L'articulation de l'assurance-crédit et des garanties à première demande dans les projets internationaux de construction
Dans les grands contrats de construction internationaux, le risque financier le plus redouté de l'exportateur n'est pas l'insolvabilité de son cocontractant. C'est l'appel - parfois abusif - de la garantie bancaire émise à la demande du maître d'ouvrage. L'exécution en est quasi automatique, en vertu du principe d'inopposabilité des exceptions tirées du contrat de base, et ses conséquences financières se manifestent avant même que la contestation de fond ait pu être portée devant le juge compétent.
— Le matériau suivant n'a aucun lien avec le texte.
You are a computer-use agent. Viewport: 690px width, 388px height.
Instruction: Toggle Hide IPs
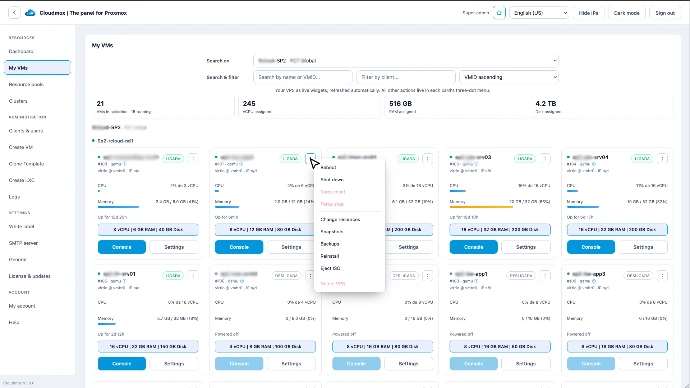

Face à ce risque, l'assurance-crédit est fréquemment présentée dans les services juridiques ou financiers des sociétés du BTP comme le remède naturel. L'analyse est inexacte car l'assurance-crédit n'absorbe ce risque que de manière indirecte et subsidiaire, en considération de la créance résiduelle née après l'appel, et non de l'appel lui-même. Elle ne se substitue ni au dispositif bancaire, ni - pour les « grands contrats » éligibles - à la garantie publique des cautions délivrée, au nom de l'État, par Bpifrance Assurance Export.
Cette étude se propose de restituer la hiérarchie des instruments, puis d'en tirer une grille méthodologique à l'usage des directions juridiques, structurée autour de quatre temps préventifs : cartographier, négocier, synchroniser, anticiper.